On a clear, sunny day we decided to paddle out and do a circuit of Giant's Tomb Island, just across the bay from the park. We paddled the 4 km out to the island and up the 6 or 7 km of its length. As we were paddling back down the island, a typical  Georgian Bay afternoon squall began to develop. We watched a blue "wall" of foul weather begin to roll in. We weren't at all concerned, since we could simply put ashore and wait out the storm. As we made our way down the island toward the southern tip, we noticed that the front seemed to be fairly stationary, not getting any closer to us. We eyeballed the front behind us, and the park shoreline 4 km in front of us and tried to decide what to do. Should we wait and see if the storm passed, or should we make a quick dash for the opposite shore?

We were hearing thunder in the background, but had not seen any lightning, and the front didn't seem to be moving very quickly, so we decided in favour of the quick dash. We paddled away from the island and began the crossing, with good-sized rollers pushing us along. When we were about one-third of the way across, we began to hear an increase in the amount of thunder and saw the first flashes of lightning. All of the pleasure boats suddenly disappeared.

The knowledge that you are the highest object in a 4 km square area of water is not a pleasant feeling. We had reached the point of no return - it would have taken us longer to paddle back to the island into the waves than it would have to keep going, so we carried on. We watched the lightning begin to flash even more frequently in the distance. Fueled by fear and adrenaline, we paddled even harder. We completed the 4 km crossing in less than half an hour, but it was the longest 30 minutes of my life.

Lightning can be a real threat to paddlers if they happen to be caught out in a storm. We don't seem to get hit as often as golfers, but we still hear of the occasional paddlers who get killed by lightning. We have to be aware of the weather conditions as they are developing. If ominous thunderclouds begin to develop in the west or northwest, we should be prepared to take action. Thunderclouds in other directions will generally miss us, since prevailing winds usually push our weather from the west and northwest, but there are no guarantees.

If thunderstorms begin to develop in our immediate area, the only sensible course of action is to get off the water as quickly as possible. Lightning seeks the easiest path between positive and negative, which means the highest object in the vicinity. If we are out in a canoe in open water, we are that highest object, and are putting ourselves at substantial risk.

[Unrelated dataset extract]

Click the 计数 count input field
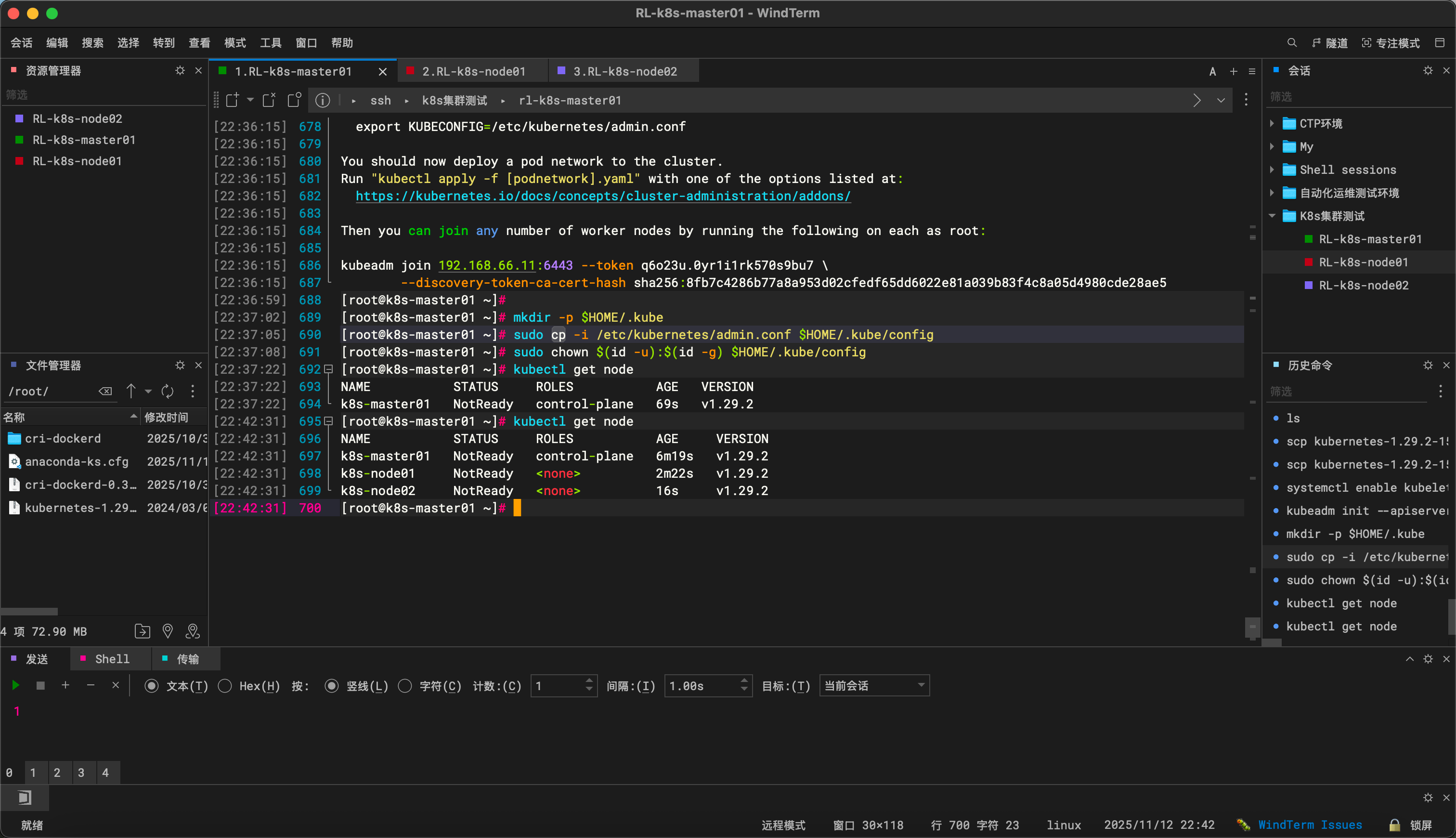This screenshot has width=1456, height=838. point(558,685)
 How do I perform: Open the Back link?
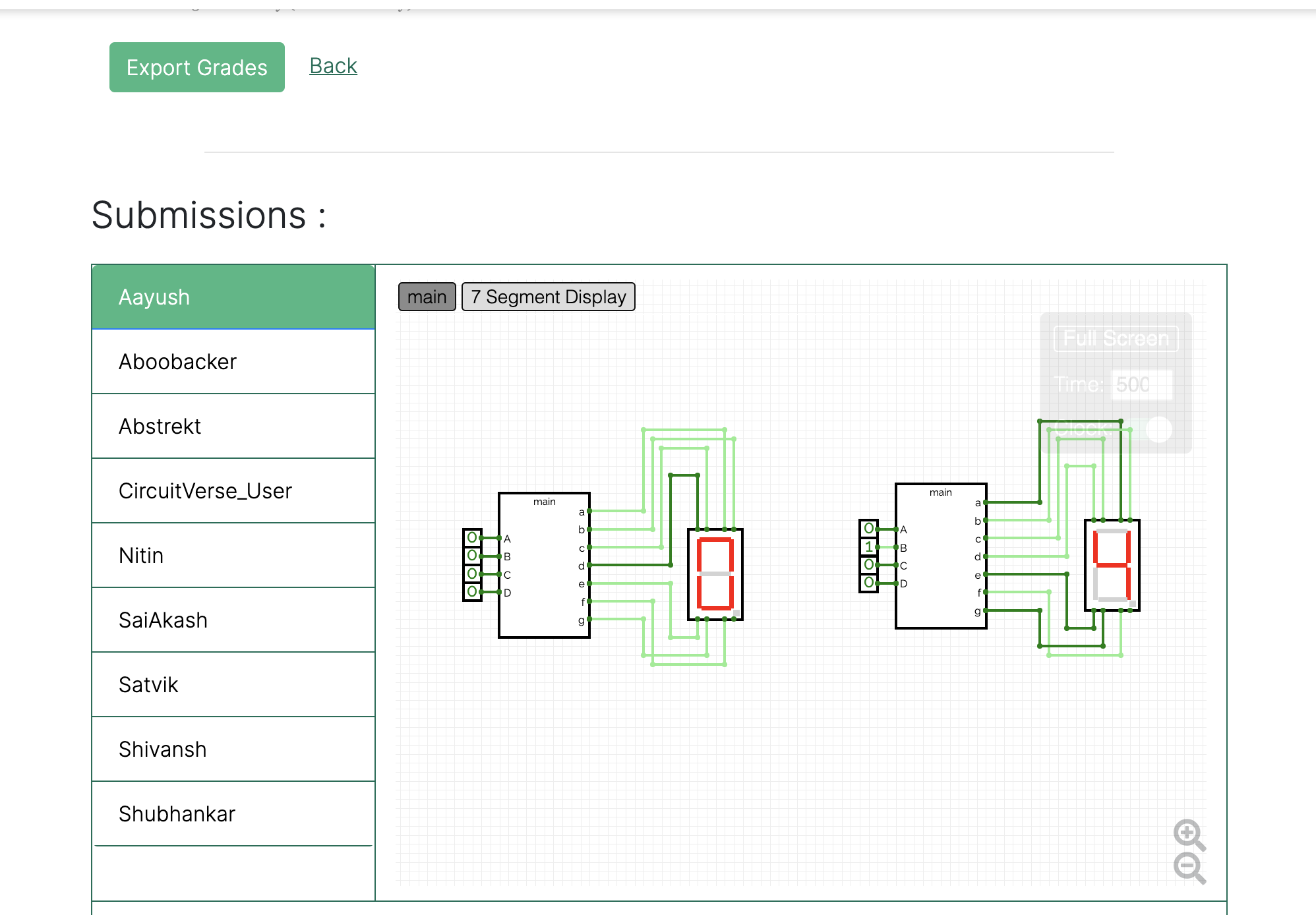coord(332,65)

Getting off the water also means that we are careful about not putting ourselves in danger in our place of refuge. We don't seek out the tallest, most magnificent white pine in the area and try to gain shelter under its branches. Tall trees are also lightning-attractors and we could be in just as much danger under them as we are in the water. The same applies for setting up camp. Putting our tents atop the root system of the tallest tree in the area is not a good idea.

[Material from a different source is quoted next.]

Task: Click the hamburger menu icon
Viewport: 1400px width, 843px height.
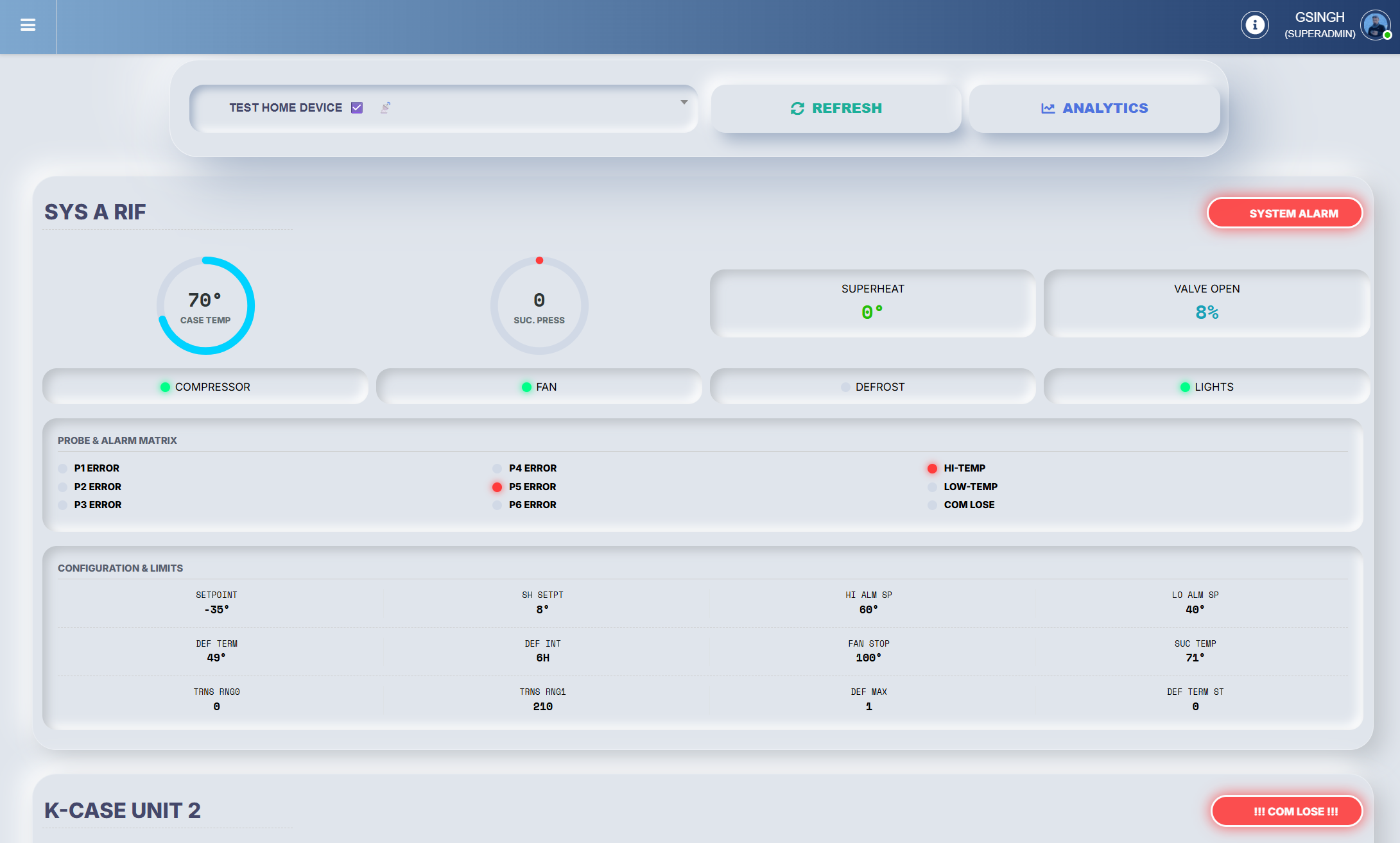Action: (28, 25)
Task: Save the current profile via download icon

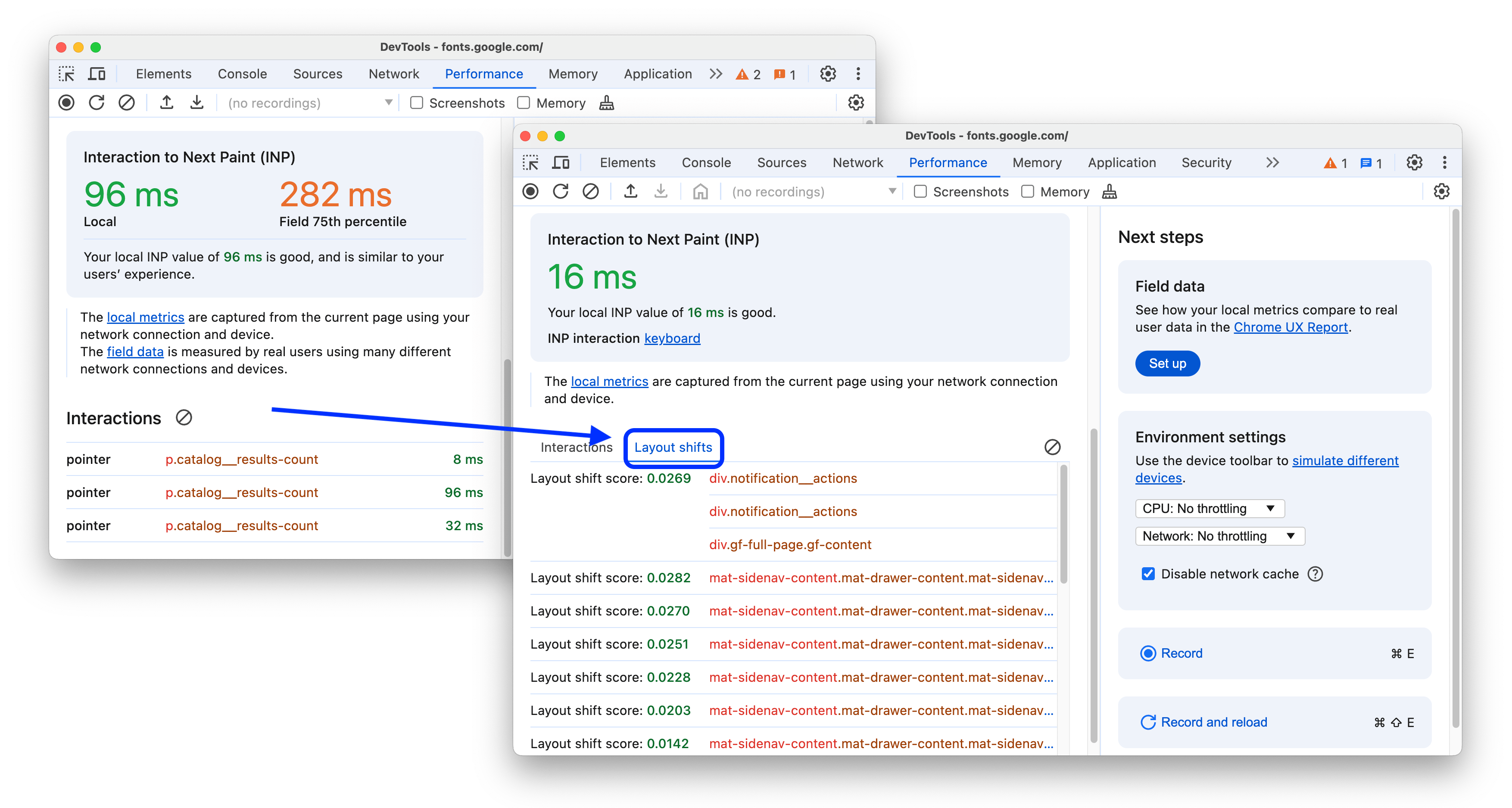Action: pos(661,191)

'Safest' area to paddle during electrical storms

Cliff Jacobson, the well-know author of canoeing books mentions a "cone of protection" which extends out at approximately 45° from the tops of the trees on the shoreline. The water in this area is supposedly fairly safe. In theory, lightning is more likely to hit the trees adjacent to this area than an object in the water. Still, lightning can jump from root systems or trees to canoes if they are close to shore so it means that we have to stay a bit away from the shoreline. I don't believe that I would want to be the person to test the theory about this "cone of protection", but if I absolutely


to paddle in a thunderstorm it seems to make sense that this is the lesser of many other evils.